(0) Obligation:
Runtime Complexity TRS:
The TRS R consists of the following rules:
le(0, y) → true
le(s(x), 0) → false
le(s(x), s(y)) → le(x, y)
minus(x, 0) → x
minus(s(x), s(y)) → minus(x, y)
mod(0, y) → 0
mod(s(x), 0) → 0
mod(s(x), s(y)) → if_mod(le(y, x), s(x), s(y))
if_mod(true, x, y) → mod(minus(x, y), y)
if_mod(false, s(x), s(y)) → s(x)
Rewrite Strategy: INNERMOST
(1) CpxTrsToCdtProof (BOTH BOUNDS(ID, ID) transformation)
Converted CpxTRS to CDT
(2) Obligation:
Complexity Dependency Tuples Problem
Rules:
le(0, z0) → true
le(s(z0), 0) → false
le(s(z0), s(z1)) → le(z0, z1)
minus(z0, 0) → z0
minus(s(z0), s(z1)) → minus(z0, z1)
mod(0, z0) → 0
mod(s(z0), 0) → 0
mod(s(z0), s(z1)) → if_mod(le(z1, z0), s(z0), s(z1))
if_mod(true, z0, z1) → mod(minus(z0, z1), z1)
if_mod(false, s(z0), s(z1)) → s(z0)
Tuples:
LE(s(z0), s(z1)) → c2(LE(z0, z1))
MINUS(s(z0), s(z1)) → c4(MINUS(z0, z1))
MOD(s(z0), s(z1)) → c7(IF_MOD(le(z1, z0), s(z0), s(z1)), LE(z1, z0))
IF_MOD(true, z0, z1) → c8(MOD(minus(z0, z1), z1), MINUS(z0, z1))
S tuples:
LE(s(z0), s(z1)) → c2(LE(z0, z1))
MINUS(s(z0), s(z1)) → c4(MINUS(z0, z1))
MOD(s(z0), s(z1)) → c7(IF_MOD(le(z1, z0), s(z0), s(z1)), LE(z1, z0))
IF_MOD(true, z0, z1) → c8(MOD(minus(z0, z1), z1), MINUS(z0, z1))
K tuples:none
Defined Rule Symbols:
le, minus, mod, if_mod
Defined Pair Symbols:
LE, MINUS, MOD, IF_MOD
Compound Symbols:
c2, c4, c7, c8
(3) CdtNarrowingProof (BOTH BOUNDS(ID, ID) transformation)
Use narrowing to replace
MOD(
s(
z0),
s(
z1)) →
c7(
IF_MOD(
le(
z1,
z0),
s(
z0),
s(
z1)),
LE(
z1,
z0)) by
MOD(s(z0), s(0)) → c7(IF_MOD(true, s(z0), s(0)), LE(0, z0))

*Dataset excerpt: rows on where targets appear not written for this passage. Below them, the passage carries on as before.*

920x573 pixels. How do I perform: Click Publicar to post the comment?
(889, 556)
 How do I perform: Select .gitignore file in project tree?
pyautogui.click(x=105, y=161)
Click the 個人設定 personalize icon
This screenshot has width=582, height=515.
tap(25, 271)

MOD(s(0), s(s(z0))) → c7(IF_MOD(false, s(0), s(s(z0))), LE(s(z0), 0))
MOD(s(s(z1)), s(s(z0))) → c7(IF_MOD(le(z0, z1), s(s(z1)), s(s(z0))), LE(s(z0), s(z1)))
(4) Obligation:
Complexity Dependency Tuples Problem
Rules:
le(0, z0) → true
le(s(z0), 0) → false
le(s(z0), s(z1)) → le(z0, z1)
minus(z0, 0) → z0
minus(s(z0), s(z1)) → minus(z0, z1)
mod(0, z0) → 0
mod(s(z0), 0) → 0
mod(s(z0), s(z1)) → if_mod(le(z1, z0), s(z0), s(z1))
if_mod(true, z0, z1) → mod(minus(z0, z1), z1)
if_mod(false, s(z0), s(z1)) → s(z0)
Tuples:
LE(s(z0), s(z1)) → c2(LE(z0, z1))
MINUS(s(z0), s(z1)) → c4(MINUS(z0, z1))
IF_MOD(true, z0, z1) → c8(MOD(minus(z0, z1), z1), MINUS(z0, z1))
MOD(s(z0), s(0)) → c7(IF_MOD(true, s(z0), s(0)), LE(0, z0))
MOD(s(0), s(s(z0))) → c7(IF_MOD(false, s(0), s(s(z0))), LE(s(z0), 0))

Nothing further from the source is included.